In coordinate geometry, we often face the task of changing the form of equations. One common conversion is from rectangular (Cartesian) coordinates to polar coordinates. Let's break this down to understand it better.

Rectangular coordinates are expressed in terms of \(x\) and \(y\), while polar coordinates use the radius \(r\) and angle \(\theta\). The conversion between these systems is achieved using the following formulas:

• \(x = r\cos\theta\)
• \(y = r\sin\theta\)

These definitions allow us to rewrite any equation involving \(x\) and \(y\) in terms of \(r\) and \(\theta\). It's like translating a sentence from one language to another, ensuring that the meaning remains unchanged.

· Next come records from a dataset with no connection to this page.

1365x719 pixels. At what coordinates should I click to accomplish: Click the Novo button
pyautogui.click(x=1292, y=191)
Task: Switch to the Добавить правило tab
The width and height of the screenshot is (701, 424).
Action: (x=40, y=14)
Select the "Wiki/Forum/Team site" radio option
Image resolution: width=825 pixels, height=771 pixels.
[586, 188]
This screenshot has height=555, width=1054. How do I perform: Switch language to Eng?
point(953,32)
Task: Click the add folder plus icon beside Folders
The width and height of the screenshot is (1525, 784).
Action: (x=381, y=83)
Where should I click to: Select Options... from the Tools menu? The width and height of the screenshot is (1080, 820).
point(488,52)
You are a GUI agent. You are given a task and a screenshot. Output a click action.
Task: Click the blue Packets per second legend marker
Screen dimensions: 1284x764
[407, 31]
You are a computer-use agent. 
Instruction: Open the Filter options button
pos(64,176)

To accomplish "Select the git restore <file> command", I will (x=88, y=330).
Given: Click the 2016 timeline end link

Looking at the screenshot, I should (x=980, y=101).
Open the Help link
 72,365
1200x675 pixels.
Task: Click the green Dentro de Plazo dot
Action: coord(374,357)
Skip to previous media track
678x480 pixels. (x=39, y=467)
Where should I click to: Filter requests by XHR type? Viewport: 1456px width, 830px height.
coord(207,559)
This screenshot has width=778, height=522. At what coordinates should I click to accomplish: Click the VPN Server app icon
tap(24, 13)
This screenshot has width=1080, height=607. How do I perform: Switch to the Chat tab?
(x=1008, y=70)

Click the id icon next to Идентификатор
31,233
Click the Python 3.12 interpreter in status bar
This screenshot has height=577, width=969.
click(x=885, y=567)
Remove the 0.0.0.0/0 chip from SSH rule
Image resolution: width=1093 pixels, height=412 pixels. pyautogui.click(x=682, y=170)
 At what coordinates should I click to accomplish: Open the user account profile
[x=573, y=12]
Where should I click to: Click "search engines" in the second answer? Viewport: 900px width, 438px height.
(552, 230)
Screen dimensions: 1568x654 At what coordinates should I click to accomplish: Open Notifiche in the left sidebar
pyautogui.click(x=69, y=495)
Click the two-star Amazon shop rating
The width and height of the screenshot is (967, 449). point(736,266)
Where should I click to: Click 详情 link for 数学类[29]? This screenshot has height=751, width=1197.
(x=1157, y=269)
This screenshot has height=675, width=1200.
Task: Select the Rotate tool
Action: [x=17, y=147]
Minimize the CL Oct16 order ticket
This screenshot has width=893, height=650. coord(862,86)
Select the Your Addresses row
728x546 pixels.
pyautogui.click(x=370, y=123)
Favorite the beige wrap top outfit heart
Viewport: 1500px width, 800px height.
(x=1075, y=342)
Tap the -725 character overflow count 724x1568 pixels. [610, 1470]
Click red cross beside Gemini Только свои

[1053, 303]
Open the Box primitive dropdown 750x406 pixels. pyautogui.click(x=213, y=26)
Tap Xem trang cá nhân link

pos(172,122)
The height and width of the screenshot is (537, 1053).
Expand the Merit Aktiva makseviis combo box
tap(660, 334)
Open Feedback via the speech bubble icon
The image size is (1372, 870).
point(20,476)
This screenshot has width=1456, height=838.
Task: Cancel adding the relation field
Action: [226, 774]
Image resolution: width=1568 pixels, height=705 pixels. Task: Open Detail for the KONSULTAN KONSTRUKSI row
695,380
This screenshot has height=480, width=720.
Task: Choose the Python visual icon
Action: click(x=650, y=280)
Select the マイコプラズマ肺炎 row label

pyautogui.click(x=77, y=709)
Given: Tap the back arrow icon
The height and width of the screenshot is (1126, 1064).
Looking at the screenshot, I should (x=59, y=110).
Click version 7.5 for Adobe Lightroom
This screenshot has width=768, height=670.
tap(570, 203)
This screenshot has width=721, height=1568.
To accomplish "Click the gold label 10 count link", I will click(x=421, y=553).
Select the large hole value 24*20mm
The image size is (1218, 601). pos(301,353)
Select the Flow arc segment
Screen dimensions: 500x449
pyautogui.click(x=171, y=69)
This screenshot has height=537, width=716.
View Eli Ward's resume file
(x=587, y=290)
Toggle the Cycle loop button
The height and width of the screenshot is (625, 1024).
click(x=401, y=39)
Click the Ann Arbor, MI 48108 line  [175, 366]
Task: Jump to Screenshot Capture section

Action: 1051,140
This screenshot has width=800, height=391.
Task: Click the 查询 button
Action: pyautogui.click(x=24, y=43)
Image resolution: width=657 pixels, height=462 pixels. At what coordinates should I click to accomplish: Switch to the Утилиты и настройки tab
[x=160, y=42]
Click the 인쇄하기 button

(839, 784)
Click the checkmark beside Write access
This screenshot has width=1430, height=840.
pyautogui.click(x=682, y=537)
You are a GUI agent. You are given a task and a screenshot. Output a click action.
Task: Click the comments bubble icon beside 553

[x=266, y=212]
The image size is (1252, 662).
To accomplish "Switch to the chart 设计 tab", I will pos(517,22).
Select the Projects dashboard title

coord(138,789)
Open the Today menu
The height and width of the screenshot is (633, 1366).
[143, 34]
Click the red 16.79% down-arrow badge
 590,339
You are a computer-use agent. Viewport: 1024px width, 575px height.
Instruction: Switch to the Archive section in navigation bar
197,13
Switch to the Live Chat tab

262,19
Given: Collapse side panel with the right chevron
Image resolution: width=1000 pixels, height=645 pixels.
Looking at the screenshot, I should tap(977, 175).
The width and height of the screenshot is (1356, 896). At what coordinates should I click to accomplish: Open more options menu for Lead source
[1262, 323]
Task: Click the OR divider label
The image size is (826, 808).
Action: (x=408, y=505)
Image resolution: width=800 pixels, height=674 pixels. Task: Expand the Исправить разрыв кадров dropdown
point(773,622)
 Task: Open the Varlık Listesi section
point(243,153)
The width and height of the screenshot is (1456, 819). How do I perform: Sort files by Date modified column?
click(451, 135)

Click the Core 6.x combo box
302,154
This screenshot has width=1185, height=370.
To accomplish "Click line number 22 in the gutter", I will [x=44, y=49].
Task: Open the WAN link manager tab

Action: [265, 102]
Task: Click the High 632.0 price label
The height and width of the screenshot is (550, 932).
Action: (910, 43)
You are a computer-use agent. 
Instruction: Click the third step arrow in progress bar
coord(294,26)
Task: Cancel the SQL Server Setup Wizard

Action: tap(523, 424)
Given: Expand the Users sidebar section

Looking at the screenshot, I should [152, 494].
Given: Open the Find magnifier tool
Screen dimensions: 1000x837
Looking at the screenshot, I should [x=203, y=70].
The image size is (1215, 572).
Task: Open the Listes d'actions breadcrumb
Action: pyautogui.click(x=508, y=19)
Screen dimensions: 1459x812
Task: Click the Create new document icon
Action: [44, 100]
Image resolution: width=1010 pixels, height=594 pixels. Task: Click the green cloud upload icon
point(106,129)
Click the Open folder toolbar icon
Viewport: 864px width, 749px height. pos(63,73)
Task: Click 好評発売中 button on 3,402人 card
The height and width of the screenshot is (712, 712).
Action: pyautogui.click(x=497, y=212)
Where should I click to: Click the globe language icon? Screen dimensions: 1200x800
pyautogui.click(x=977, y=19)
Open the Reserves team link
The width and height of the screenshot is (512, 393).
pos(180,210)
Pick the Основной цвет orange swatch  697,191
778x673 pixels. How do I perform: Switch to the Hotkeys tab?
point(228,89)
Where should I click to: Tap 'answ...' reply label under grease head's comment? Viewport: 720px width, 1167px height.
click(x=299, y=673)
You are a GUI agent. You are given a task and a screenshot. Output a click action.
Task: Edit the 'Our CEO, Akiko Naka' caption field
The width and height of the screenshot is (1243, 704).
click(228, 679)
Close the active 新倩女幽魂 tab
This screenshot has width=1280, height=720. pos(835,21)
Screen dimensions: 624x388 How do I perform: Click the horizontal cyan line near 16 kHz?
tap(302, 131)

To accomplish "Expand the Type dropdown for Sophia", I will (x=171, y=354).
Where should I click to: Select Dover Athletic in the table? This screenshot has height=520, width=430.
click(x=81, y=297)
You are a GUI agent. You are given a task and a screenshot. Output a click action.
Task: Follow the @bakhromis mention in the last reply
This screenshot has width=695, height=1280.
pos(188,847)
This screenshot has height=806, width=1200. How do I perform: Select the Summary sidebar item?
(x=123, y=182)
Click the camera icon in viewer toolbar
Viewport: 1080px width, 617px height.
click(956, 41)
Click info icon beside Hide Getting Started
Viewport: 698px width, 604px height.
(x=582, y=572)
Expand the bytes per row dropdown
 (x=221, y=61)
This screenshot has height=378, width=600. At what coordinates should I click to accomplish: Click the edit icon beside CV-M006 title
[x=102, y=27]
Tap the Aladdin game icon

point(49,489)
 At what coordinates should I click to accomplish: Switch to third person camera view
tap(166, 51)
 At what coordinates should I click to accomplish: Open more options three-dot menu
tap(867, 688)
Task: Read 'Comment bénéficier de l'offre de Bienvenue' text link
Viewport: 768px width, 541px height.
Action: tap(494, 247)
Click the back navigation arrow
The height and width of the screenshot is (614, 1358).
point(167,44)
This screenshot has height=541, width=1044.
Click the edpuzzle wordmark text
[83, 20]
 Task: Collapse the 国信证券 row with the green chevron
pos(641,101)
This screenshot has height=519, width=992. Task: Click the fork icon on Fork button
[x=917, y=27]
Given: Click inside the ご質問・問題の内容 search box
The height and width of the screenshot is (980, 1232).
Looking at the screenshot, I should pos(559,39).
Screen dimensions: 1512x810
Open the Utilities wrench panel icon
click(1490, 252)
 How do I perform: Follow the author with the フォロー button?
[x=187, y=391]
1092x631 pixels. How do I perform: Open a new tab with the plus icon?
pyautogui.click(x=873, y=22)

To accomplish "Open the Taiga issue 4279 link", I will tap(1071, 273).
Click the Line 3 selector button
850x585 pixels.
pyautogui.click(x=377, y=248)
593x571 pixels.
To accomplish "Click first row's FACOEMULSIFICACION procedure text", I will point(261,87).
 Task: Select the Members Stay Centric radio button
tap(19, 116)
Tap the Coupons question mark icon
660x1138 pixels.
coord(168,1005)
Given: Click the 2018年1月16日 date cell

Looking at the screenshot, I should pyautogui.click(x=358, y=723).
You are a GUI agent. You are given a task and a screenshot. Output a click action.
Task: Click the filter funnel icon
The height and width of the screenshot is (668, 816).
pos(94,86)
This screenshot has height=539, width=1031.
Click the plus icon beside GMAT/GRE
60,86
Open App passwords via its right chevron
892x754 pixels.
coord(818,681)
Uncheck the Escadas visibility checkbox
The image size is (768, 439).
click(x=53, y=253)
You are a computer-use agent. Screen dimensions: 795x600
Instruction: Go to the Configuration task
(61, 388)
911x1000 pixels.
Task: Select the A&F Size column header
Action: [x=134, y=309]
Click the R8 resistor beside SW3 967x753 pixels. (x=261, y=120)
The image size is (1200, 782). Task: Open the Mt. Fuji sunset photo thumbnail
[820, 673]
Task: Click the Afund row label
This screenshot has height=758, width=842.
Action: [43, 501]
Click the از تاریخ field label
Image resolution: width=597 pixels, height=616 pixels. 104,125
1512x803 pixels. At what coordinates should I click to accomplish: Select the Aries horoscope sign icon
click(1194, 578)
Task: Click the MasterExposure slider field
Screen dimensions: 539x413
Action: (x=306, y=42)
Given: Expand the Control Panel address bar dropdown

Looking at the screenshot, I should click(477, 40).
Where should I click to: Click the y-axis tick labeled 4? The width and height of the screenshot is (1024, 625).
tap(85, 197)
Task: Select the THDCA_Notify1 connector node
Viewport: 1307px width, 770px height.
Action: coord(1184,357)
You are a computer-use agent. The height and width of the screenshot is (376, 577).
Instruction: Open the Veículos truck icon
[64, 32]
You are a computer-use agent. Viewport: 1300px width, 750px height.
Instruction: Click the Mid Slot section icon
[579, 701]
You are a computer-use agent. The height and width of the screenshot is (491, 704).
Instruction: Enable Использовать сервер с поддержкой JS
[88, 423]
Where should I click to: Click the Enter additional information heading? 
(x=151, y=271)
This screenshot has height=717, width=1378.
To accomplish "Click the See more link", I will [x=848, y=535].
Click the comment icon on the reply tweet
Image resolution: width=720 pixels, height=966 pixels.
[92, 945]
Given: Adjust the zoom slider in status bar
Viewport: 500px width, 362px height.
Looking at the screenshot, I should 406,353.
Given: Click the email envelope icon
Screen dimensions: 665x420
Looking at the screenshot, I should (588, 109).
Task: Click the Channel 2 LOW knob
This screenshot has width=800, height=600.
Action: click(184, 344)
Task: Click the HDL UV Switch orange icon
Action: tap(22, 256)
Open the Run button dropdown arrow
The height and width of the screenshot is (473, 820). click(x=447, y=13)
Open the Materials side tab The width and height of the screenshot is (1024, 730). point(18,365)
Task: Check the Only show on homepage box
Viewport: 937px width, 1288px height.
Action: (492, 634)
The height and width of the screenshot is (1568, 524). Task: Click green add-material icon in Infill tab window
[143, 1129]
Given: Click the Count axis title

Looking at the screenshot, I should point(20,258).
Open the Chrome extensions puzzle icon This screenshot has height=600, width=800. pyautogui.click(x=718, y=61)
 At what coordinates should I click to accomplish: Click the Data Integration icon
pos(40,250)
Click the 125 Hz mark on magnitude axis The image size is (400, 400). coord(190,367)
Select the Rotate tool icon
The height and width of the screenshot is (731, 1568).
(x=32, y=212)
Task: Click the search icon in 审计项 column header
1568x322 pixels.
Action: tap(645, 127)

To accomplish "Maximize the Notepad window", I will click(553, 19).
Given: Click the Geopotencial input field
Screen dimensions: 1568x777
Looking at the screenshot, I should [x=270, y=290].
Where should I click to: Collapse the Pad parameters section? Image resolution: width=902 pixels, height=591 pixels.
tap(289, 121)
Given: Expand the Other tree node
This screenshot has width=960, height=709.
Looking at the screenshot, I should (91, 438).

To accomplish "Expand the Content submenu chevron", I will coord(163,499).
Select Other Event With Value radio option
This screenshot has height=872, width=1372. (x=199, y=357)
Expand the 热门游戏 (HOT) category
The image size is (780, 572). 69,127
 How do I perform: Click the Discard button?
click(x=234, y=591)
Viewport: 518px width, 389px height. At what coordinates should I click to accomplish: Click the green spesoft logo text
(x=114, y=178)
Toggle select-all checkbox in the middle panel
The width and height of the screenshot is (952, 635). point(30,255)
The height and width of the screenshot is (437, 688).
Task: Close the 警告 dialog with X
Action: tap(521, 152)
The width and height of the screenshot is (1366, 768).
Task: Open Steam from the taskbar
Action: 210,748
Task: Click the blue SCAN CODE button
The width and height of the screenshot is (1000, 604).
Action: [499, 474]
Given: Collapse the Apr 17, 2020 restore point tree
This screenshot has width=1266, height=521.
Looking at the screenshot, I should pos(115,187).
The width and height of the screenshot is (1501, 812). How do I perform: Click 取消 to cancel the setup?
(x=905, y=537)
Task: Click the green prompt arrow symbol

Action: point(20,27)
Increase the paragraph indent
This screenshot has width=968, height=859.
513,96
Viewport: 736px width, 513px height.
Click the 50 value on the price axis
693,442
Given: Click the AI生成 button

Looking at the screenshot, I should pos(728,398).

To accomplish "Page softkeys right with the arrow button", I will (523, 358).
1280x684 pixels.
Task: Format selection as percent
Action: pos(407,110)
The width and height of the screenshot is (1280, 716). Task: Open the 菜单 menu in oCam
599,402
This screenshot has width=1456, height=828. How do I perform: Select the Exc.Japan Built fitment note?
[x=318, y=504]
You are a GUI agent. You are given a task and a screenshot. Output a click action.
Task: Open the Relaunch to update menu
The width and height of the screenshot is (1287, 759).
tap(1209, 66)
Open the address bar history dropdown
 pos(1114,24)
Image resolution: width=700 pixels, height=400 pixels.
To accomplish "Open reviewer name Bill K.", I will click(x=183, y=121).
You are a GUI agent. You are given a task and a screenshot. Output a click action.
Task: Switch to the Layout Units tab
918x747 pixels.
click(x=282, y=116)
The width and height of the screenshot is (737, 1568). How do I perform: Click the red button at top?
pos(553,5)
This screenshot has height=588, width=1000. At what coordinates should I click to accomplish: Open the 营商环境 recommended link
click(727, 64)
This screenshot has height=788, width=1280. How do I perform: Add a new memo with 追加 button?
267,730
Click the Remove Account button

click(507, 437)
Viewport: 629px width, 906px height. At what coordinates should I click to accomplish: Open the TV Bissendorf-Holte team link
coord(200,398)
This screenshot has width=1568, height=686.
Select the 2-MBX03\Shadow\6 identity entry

In the given exercise, by substituting \(x = r\cos\theta\) and \(y = r\sin\theta\), we convert the rectangular equation \(x^2 + y^2 - 2ax = 0\) into a new expression using polar terms, which becomes the starting point for further simplification. This is the first key step in the task of transforming coordinate systems.

The Pythagorean Identity is a fundamental mathematical concept that comes in very handy for simplifying trigonometric equations, especially when converting coordinate systems. Let's explore it a bit more.

The Pythagorean Identity states that for any angle \(\theta\):

• \(\cos^2\theta + \sin^2\theta = 1\)

This identity is crucial when dealing with polar conversions. In our exercise, after substituting the polar coordinates, we find terms \(r^2\cos^2\theta + r^2\sin^2\theta\). By recognizing the identity, we can substitute \(\cos^2\theta + \sin^2\theta\) with 1, simplifying our equation greatly.

This step simplifies the expression to \(r^2 - 2ar\cos\theta = 0\). Using the Pythagorean Identity effectively reduces complex terms, making the equation much easier to handle and paving the way for solving it analytically.

Transforming equations is akin to sculpting; we shape them to reveal their deeper structure or simplify their expressions. This is a common task when working between coordinate systems.

In the context of our exercise, once the equation \(r^2 - 2ar\cos\theta = 0\) is simplified using the Pythagorean Identity, we need to bring it to polar form explicitly.

The next step is factoring the equation, which means identifying common factors and simplifying the expression. We extract the greatest common factor \(r\), giving us \(r(r - 2a\cos\theta) = 0\). This expression informs us that either \(r = 0\) or \(r = 2a\cos\theta\).

• If \(r = 0\), it corresponds to the origin in the polar plane, which is typically not the focus in polar transformations.
• If \(r = 2a\cos\theta\), we have the desired polar equation.

Hence, the rectangular equation transforms into its polar equivalent, revealing its geometry relative to the origin and angle \(\theta\). This transformation is a culmination of using trigonometric identities and algebraic manipulations.